Using sample measurements to make inferences about the target population
The number of individuals selected for field measurement must be sufficient to make it likely that estimates of population means and sampling errors will be sufficiently accurate and precise to cover the variability within the population of interest).
Where population parameters are estimated from the sum of sub-samples or separate models or relationships, double counting of pools must be avoided. All errors must, as far as possible, be identified, and quantified. These include sampling errors, measurement errors, and model errors.
Effective application of sampling strategies and models often relies on stratification by climate (rainfall, temperature) or broad environmental conditions (altitude, topography, soil type), possibly integrated into bio-geo-climatic zones. Such data may also be used directly to develop growth indices (e.g. net primary productivity) or as input into growth models or for prediction of carbon allocation ratios.

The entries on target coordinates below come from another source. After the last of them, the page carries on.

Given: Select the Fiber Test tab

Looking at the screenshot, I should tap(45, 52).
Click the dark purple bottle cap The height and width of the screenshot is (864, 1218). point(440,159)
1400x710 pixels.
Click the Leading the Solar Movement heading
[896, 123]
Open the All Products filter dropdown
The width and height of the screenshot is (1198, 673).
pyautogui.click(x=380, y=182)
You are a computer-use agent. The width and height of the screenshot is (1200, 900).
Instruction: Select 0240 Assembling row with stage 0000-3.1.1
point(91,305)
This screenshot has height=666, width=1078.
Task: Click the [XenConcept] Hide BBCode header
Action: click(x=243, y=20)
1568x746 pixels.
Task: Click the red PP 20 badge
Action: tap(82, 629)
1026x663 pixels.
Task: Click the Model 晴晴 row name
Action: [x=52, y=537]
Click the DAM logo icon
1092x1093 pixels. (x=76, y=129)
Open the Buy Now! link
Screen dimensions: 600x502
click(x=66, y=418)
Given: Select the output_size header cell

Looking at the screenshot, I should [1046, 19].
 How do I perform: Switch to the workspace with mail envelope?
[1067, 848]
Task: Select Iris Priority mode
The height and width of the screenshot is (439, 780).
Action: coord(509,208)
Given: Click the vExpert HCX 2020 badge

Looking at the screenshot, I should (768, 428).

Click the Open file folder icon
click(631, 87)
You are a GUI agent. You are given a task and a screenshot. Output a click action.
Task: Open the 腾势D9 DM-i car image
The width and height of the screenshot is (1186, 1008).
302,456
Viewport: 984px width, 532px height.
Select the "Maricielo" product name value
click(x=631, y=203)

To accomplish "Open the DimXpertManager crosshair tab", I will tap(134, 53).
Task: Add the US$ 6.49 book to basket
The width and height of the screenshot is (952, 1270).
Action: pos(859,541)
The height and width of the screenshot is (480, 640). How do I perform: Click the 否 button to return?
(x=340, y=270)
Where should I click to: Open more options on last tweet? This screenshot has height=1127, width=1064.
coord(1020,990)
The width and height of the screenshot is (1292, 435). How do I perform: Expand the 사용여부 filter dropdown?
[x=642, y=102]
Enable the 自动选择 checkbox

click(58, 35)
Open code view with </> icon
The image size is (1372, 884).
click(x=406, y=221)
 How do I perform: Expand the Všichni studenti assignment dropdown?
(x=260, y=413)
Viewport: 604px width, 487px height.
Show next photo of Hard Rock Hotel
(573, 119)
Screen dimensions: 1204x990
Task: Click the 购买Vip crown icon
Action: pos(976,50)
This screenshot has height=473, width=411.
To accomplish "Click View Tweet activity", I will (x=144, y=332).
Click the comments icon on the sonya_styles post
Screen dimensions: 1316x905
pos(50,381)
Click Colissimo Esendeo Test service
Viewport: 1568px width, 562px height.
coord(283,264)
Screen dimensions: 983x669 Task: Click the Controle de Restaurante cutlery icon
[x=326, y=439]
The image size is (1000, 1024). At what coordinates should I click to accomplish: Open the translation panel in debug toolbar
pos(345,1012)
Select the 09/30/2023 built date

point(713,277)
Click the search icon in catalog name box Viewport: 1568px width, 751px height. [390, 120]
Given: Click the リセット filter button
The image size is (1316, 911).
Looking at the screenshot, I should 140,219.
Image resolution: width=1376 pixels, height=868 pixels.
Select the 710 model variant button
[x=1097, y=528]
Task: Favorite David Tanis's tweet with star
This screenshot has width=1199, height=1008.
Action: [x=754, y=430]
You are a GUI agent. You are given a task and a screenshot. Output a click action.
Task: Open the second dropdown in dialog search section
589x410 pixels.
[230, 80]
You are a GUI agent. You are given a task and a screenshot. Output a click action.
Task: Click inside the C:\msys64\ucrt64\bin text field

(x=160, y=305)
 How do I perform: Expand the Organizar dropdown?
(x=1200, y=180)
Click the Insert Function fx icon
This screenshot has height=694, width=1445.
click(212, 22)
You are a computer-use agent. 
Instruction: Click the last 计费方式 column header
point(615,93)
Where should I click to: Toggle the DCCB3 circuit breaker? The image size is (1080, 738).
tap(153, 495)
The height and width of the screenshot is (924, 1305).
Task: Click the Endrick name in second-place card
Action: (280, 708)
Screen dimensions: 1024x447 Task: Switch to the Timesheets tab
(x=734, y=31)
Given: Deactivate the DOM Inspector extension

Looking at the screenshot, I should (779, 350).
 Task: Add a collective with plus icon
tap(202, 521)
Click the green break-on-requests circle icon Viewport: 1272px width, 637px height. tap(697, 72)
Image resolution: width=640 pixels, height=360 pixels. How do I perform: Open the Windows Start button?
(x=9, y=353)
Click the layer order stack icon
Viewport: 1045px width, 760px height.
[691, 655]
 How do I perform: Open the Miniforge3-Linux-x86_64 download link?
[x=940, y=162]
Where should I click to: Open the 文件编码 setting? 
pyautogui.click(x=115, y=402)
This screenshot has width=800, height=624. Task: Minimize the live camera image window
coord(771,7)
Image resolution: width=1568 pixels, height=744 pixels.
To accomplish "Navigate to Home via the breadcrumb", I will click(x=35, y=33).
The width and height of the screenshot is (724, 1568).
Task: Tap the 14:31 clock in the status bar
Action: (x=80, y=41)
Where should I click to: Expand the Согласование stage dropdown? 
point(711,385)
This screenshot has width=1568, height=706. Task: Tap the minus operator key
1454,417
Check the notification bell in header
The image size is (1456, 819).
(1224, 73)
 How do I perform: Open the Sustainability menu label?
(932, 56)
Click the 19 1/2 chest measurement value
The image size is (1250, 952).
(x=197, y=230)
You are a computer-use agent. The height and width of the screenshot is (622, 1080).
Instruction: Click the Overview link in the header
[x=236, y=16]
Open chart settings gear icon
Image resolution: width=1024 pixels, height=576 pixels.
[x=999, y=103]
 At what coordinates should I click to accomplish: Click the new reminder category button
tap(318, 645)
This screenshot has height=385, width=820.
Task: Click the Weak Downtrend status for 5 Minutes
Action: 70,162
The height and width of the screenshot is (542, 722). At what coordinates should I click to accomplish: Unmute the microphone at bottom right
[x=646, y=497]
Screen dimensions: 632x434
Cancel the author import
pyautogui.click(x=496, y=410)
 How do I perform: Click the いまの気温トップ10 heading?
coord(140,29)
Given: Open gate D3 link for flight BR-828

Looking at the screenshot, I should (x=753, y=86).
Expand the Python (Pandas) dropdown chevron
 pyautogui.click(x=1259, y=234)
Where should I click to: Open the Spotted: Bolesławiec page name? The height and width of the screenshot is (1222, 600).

Networks of weather stations and historical records can be enhanced through spatial modelling approaches to develop climate surfaces for use as input into models or for more effective stratification.
Permanent plots, can be used to improve the accuracy of change estimation when repeatedly measured over time. However if these plots are treated in a way that is different from the rest of the forest (e.g. not harvested or thinned in the same way), or if the original population changes due to the removal of specific types of land without a corresponding removal of plots, the permanent plot sample will no longer be representative of the current forest. Remotely-sensed data, such as canopy cover or disturbance, may be used to determine whether the permanent plots have been treated in a non-representative fashion. If the permanent plots are no longer representative of the larger forest, then new plots may be required to represent more accurately the current condition. If a subset of the already established plots continues to be representative, these can continue to be used by regarding them as a stratum or strata.
Alternatively, permanent plots may be incorporated into an approach whereby models and remotely sensed auxiliary variables are used to increase precision. Sampling with partial replacement systems where a proportion of plots are replaced each measurement period has been used in the past as a compromise to estimating change and current condition, but have generally been found to be a complex compromise and difficult to maintain.